Because I can't find anyone else willing to give up a girl. They are like gold and no on wants to part with them. I've been trying to find some for years with no luck and then suddenly Chewy and Big Bertha became available. If I could find two or three more, they'd go over to Bert's side.


----------



## ticothetort2 (Nov 10, 2010)

Really nice Tom, I love the craftsmanship! I'm sure the girls will be very cozy for the cold winter nights.


----------



## ALDABRAMAN (Nov 11, 2010)

I love the color, nice job.


----------



## sara (Nov 11, 2010)

thats the same heater i have, I love the oil heaters, less risk of fire hazard and they seem to disperse heat more evenly. what a bunh of happy looking girls you have there!


----------



## Isa (Nov 11, 2010)

Very nice Tom! I really like it


----------



## Tom (Nov 11, 2010)

Isa said:


> Very nice Tom! I really like it



Thanks Isa. Me too. More importantly all my torts love it. Once I added the new girls not every one was going into their old box every night. Don't really know why, but it got really old carrying all those heavy torts around in the dark every night. Now all of them go in all by themselves EVERY night. Words cannot express what a relief that is.


----------



## laura808 (Nov 13, 2010)

Your daughter is so cute!!! how many animals do you have??


----------



## solstitialis (Nov 13, 2010)

Can you give me some info on the oil heater you use? What brand? Are they really a low fire risk? 

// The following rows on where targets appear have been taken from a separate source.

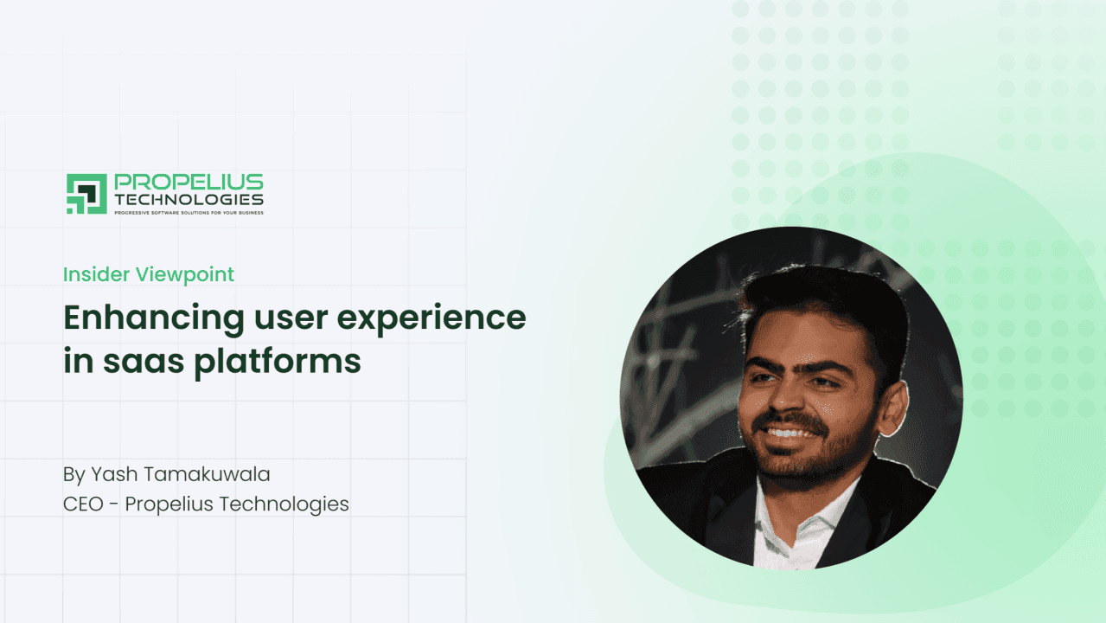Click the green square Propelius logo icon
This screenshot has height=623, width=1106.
(x=86, y=194)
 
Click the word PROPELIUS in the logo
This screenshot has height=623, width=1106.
(x=189, y=182)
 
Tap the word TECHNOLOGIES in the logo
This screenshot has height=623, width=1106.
(x=189, y=200)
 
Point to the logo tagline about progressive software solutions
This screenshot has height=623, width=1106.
(x=189, y=213)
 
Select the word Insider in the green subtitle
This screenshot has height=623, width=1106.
(x=96, y=274)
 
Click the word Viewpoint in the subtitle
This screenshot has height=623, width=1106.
(x=185, y=275)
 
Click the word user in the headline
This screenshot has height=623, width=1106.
(x=291, y=318)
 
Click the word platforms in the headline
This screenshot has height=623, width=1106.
(x=278, y=363)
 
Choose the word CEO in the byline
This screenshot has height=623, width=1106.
(x=83, y=504)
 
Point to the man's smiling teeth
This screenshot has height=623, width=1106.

I currently keep my tortoise in a rubbermaid storage shed like the one you have pictured but I would like to build him something a bit nicer and yours looks fairly simple to duplicate. Thanks for posting!


----------



## Tom (Nov 13, 2010)

laura808 said:


> Your daughter is so cute!!! how many animals do you have??



Oh good lord... a whole bunch. I'm an animal trainer by trade, so all I do is mess with animals all day every day.

Thanks for complimenting my little girl. Every father thinks their little one is the cutest. I bet your dad does too.



solstitialis said:


> Can you give me some info on the oil heater you use? What brand? Are they really a low fire risk?
> 
> I currently keep my tortoise in a rubbermaid storage shed like the one you have pictured but I would like to build him something a bit nicer and yours looks fairly simple to duplicate. Thanks for posting!



They are relatively safe. Most of them have a tip over shut off switch and if you keep them on low, they don't get hot enough to start a fire. I have a friend who used one in a plain, 3', plywood cube tort box. It rested up against the plywood inside the box and his tort would rest up against the heater with no problems. You can see I took lots of extra precautions with mine. Also, even though they draw a lot of power when they are on (600 watts on low), in a well insulated box they only come on two or three times a night. I'm using a watt meter right now to compare usage with this to a couple of heat mats that are always on, but using less electricity. Temps have been in the 40's here, but even with my thermostat set to 80, that heater rarely comes on...

... and I've got some happy torts.


----------



## ChiKat (Nov 14, 2010)

It looks wonderful! Sounds like the torts are very happy 
Your daughter is so adorable!


----------



## REXANNismyprettygirl (Nov 18, 2010)

WOW!!! that is definately the mother of all tort houses!!  I think I will share your handywork with my husband so he has an idea of what I am looking for in Rexann's new house!! hehehe


----------



## DeanS (Nov 18, 2010)

THE GURU I SAY! Is there any doubt?!?!? Nice work Tom (but really...I expected nothing less)!


----------



## solstitialis (Nov 19, 2010)

Tom said:


> laura808 said:
> 
> 
> > Your daughter is so cute!!! how many animals do you have??
> ...





What kind/brand thermostat are you using?


----------



## tortoises101 (Nov 19, 2010)

Extremely innovative and well designed. I like the idea of the build in heater; very smart design!!!


----------



## Tom (Nov 20, 2010)

solstitialis said:


> Tom said:
> 
> 
> > laura808 said:
> ...





Its called "A Life 1000 Watt Thermostat". I bought them from LLL Reptile. I've bought around 10 of them over the last couple of years and they all work great on a variety of electrical products.





tortoises101 said:


> Extremely innovative and well designed. I like the idea of the build in heater; very smart design!!!



Thank you. I spent A LOT of time thinking about every aspect of it. Took me around two weeks to actually build and finish it.


----------